Below are the records; copy exactly the stretch from the line containing "Viewport: 900px width, 900px" through the line containing "Click the W", both ends included, and nothing else.

(Pixel coordinate grounding data)
------------------------------------------------------------------------

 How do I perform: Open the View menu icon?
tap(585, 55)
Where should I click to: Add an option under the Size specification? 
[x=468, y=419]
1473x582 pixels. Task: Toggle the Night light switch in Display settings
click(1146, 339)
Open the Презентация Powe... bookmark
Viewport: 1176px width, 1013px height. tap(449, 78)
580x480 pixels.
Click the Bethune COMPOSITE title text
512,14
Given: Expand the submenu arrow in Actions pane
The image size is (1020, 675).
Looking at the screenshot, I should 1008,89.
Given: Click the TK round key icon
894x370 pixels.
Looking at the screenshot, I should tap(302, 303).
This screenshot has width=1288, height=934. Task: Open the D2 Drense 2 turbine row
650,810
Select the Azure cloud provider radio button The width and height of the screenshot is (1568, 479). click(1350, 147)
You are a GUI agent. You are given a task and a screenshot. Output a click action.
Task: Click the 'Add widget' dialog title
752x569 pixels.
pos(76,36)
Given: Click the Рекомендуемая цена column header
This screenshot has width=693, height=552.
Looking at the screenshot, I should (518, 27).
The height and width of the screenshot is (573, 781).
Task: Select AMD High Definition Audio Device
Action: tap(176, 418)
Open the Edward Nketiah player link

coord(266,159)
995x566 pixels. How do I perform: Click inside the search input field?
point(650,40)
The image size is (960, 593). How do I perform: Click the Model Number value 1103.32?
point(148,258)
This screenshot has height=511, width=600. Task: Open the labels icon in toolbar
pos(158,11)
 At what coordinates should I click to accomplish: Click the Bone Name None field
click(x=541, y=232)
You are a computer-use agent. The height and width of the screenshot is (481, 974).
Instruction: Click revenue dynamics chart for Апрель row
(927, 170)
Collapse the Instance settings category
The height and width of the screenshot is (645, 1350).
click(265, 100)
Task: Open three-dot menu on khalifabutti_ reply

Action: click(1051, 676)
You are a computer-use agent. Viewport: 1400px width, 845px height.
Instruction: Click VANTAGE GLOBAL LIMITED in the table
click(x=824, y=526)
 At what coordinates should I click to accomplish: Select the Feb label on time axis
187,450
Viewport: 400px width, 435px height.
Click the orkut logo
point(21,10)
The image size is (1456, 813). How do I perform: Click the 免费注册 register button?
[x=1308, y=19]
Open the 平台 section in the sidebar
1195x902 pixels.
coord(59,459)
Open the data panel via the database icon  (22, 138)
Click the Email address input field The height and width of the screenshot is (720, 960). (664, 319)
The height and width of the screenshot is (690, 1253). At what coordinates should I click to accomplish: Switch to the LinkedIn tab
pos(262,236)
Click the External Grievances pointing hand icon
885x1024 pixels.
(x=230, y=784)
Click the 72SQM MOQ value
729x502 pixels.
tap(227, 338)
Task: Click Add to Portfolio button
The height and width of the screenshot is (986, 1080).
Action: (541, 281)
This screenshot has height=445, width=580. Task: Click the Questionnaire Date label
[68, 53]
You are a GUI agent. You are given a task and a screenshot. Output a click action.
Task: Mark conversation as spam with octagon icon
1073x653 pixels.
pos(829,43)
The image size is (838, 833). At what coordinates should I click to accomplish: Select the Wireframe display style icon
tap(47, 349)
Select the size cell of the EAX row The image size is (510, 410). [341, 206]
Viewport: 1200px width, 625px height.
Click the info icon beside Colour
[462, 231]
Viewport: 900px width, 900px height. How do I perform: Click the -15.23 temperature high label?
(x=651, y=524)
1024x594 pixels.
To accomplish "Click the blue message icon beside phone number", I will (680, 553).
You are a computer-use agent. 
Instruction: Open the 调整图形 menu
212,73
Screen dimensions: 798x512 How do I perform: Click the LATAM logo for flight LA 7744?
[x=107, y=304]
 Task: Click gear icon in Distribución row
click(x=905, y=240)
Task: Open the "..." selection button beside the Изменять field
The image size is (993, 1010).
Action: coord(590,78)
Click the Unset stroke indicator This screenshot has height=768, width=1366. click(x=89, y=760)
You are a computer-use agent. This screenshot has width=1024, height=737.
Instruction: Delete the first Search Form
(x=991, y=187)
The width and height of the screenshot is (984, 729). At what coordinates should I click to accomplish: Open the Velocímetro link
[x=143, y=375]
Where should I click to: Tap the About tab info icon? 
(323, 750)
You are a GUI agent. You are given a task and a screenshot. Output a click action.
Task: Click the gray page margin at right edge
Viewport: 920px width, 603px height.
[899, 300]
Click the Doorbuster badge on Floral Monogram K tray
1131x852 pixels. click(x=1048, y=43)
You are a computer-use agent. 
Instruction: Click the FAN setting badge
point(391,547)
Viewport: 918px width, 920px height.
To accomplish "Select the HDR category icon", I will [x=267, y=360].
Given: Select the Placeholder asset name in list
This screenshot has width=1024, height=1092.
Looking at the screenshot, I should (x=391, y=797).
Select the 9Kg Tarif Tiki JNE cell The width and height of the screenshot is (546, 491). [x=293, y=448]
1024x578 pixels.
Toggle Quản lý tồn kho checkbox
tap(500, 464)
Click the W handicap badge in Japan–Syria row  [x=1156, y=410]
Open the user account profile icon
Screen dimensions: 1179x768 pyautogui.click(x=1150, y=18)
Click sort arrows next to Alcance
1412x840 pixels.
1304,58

------------------------------------------------------------------------

◆ **EXPECTED ANSWER**:
Viewport: 900px width, 900px height. How do I perform: Click the -15.23 temperature high label?
(x=651, y=524)
1024x594 pixels.
To accomplish "Click the blue message icon beside phone number", I will (680, 553).
You are a computer-use agent. 
Instruction: Open the 调整图形 menu
212,73
Screen dimensions: 798x512 How do I perform: Click the LATAM logo for flight LA 7744?
[x=107, y=304]
 Task: Click gear icon in Distribución row
click(x=905, y=240)
Task: Open the "..." selection button beside the Изменять field
The image size is (993, 1010).
Action: coord(590,78)
Click the Unset stroke indicator This screenshot has height=768, width=1366. click(x=89, y=760)
You are a computer-use agent. This screenshot has width=1024, height=737.
Instruction: Delete the first Search Form
(x=991, y=187)
The width and height of the screenshot is (984, 729). At what coordinates should I click to accomplish: Open the Velocímetro link
[x=143, y=375]
Where should I click to: Tap the About tab info icon? 
(323, 750)
You are a GUI agent. You are given a task and a screenshot. Output a click action.
Task: Click the gray page margin at right edge
Viewport: 920px width, 603px height.
[899, 300]
Click the Doorbuster badge on Floral Monogram K tray
1131x852 pixels. click(x=1048, y=43)
You are a computer-use agent. 
Instruction: Click the FAN setting badge
point(391,547)
Viewport: 918px width, 920px height.
To accomplish "Select the HDR category icon", I will [x=267, y=360].
Given: Select the Placeholder asset name in list
This screenshot has width=1024, height=1092.
Looking at the screenshot, I should (x=391, y=797).
Select the 9Kg Tarif Tiki JNE cell The width and height of the screenshot is (546, 491). [x=293, y=448]
1024x578 pixels.
Toggle Quản lý tồn kho checkbox
tap(500, 464)
Click the W handicap badge in Japan–Syria row  [x=1156, y=410]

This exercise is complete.